Samstag, 17. September 2005

"Fürchtet Euch nicht - KPÖ": Liste Kaltenegger gegen Kommunisten-Hysterie

  • "Schauen schon lange nicht mehr nach Osten"

Der steirische KPÖ-Landesparteisekretär Franz Stephan Parteder bezog am Samstag gegen die in den vergangenen Tagen in der Steiermark vor allem von ÖVP, FPÖ, BZÖ und Liste Hirschmann betriebene "Kommunisten-Hysterie" Stellung: ""Wir weisen aus aktuellem Anlass darauf hin, dass noch Ansteckknöpfe und Aufkleber mit dem Schriftzug "Fürchtet Euch nicht - KPÖ" zu haben sind", so Parteder.

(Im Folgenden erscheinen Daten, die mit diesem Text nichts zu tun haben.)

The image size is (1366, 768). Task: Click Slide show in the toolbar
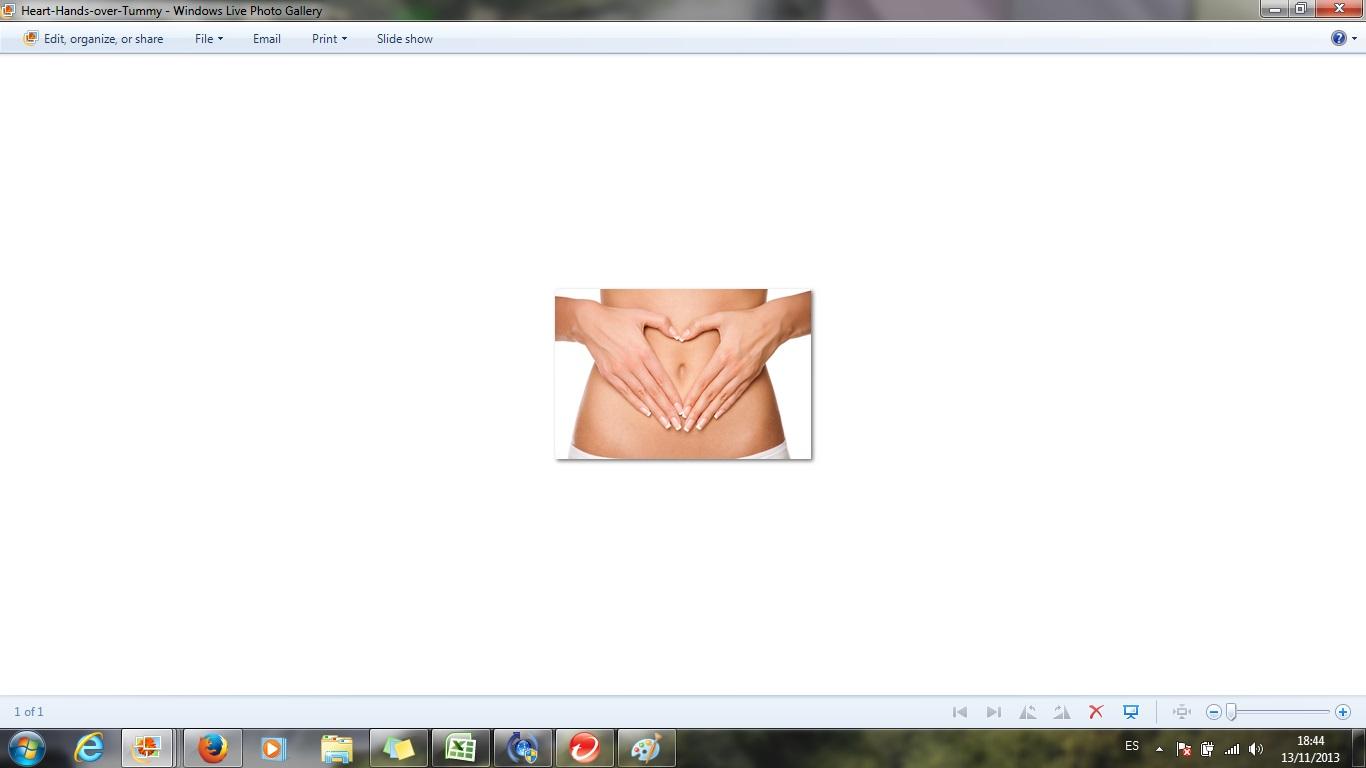tap(404, 39)
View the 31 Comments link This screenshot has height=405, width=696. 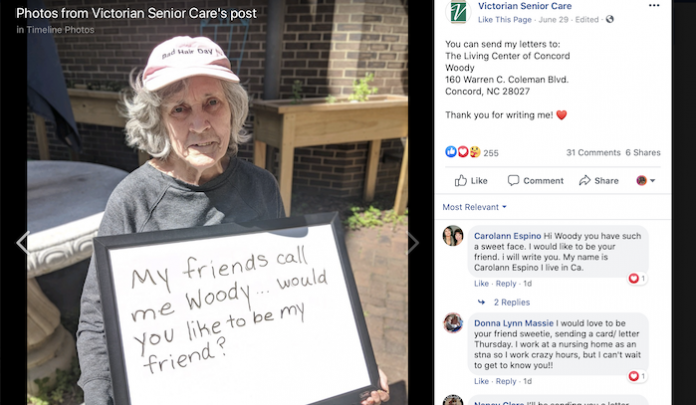593,152
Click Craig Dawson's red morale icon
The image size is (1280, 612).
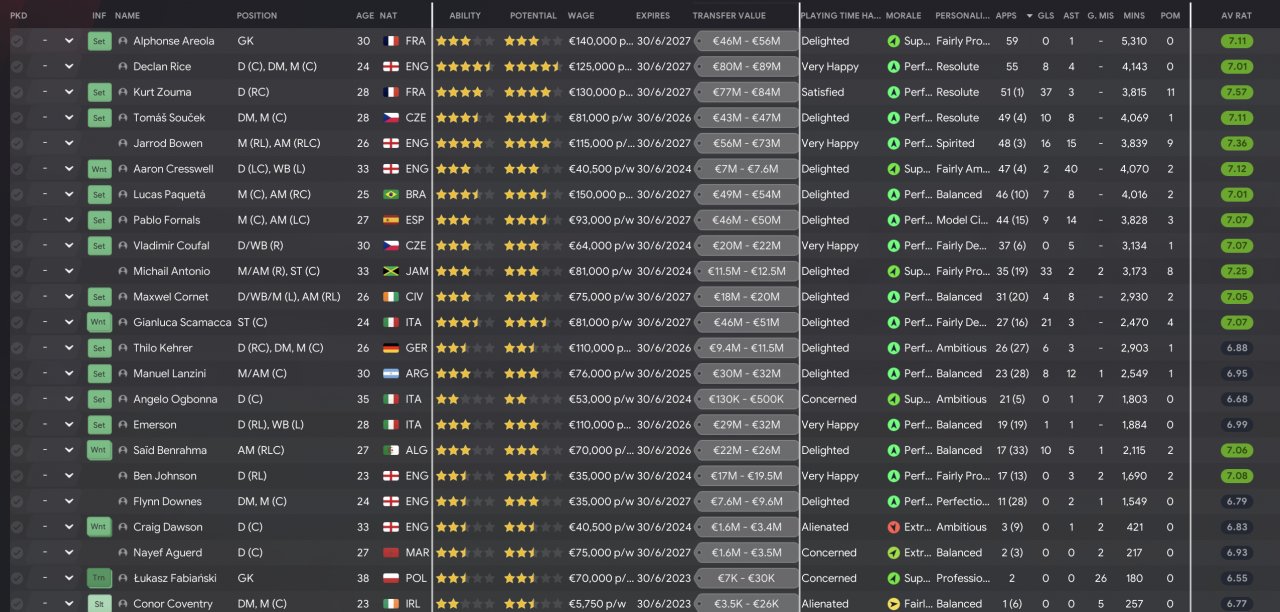(893, 527)
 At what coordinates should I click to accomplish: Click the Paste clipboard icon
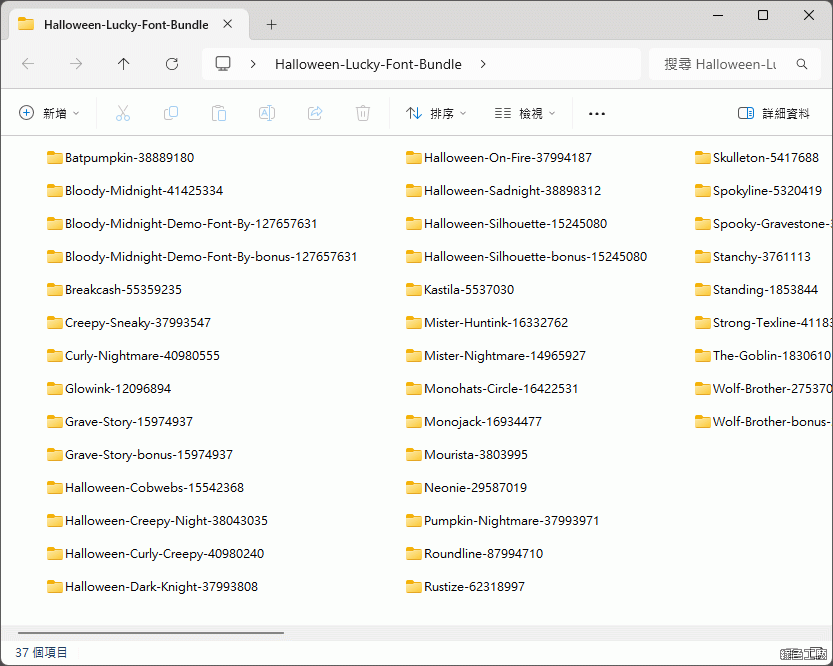pos(219,113)
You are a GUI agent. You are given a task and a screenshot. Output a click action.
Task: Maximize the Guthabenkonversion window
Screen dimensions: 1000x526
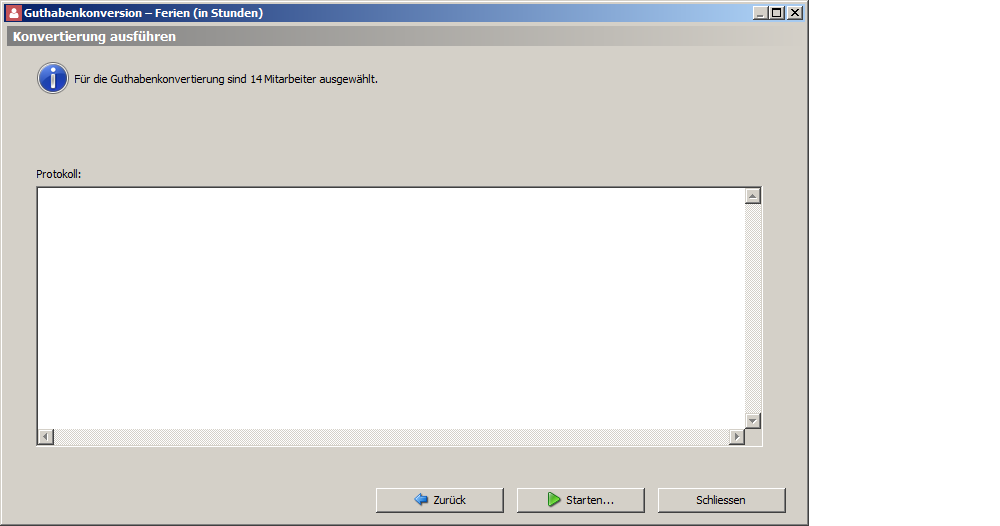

Er könne sich nur wundern, dass "an sich vernünftige Menschen wie Reinhold Lopatka, Hermann Schützenhöfer, Andreas Schnider oder Christopher Drexler bei ihre Angriffen auf KPÖ-Stadtrat Ernest Kaltenegger jedes Maß" verlören.

Der von Steiermarks ÖVP-Klubchef Drexler ausgerufene Slogan "Jagd auf Roter Oktober" erinnere Parteder an seine Jugendzeit: "Im Jahr 1966 hat die ÖVP mit dem Slogan 'Die rote Volksfront droht' eine Nationalratswahl gewonnen". Fast 40 Jahre später versuche die steirische Volkspartei mit der Warnung vor einer "rot-roten Steiermark" eine Niederlage bei der Landtagswahl abzuwenden.

Parteder frage sich, "was es soll, dass die VP in ihrer am Samstag erschienen Parteizeitung neun Seiten der KPÖ widmet. Jeder kann sich davon überzeugen, dass wir in der Oststeiermark keine Kolchosen einrichten werden, wenn die KPÖ in den Landtag einzieht." Man solle außerdem nicht vergessen, dass kommunistische Regionalpolitik in West- und Südeuropa jahrzehntelange Tradition habe. Der Bürgermeister der französischen Hafenstadt Calais sei Kommunist, die Region Apulien werde von einem Kommunisten regiert. "In Portugal, Griechenland und Zypern gibt es starke kommunistische Parteien und die Welt ist trotzdem nicht untergegangen", sagte der Landessekretär.

"Wir von der steirischen KPÖ schauen schon lange nicht mehr nach Osten", so Parteder, wir kümmern uns in der Steiermark um die Probleme jener Menschen, denen es nicht so gut geht".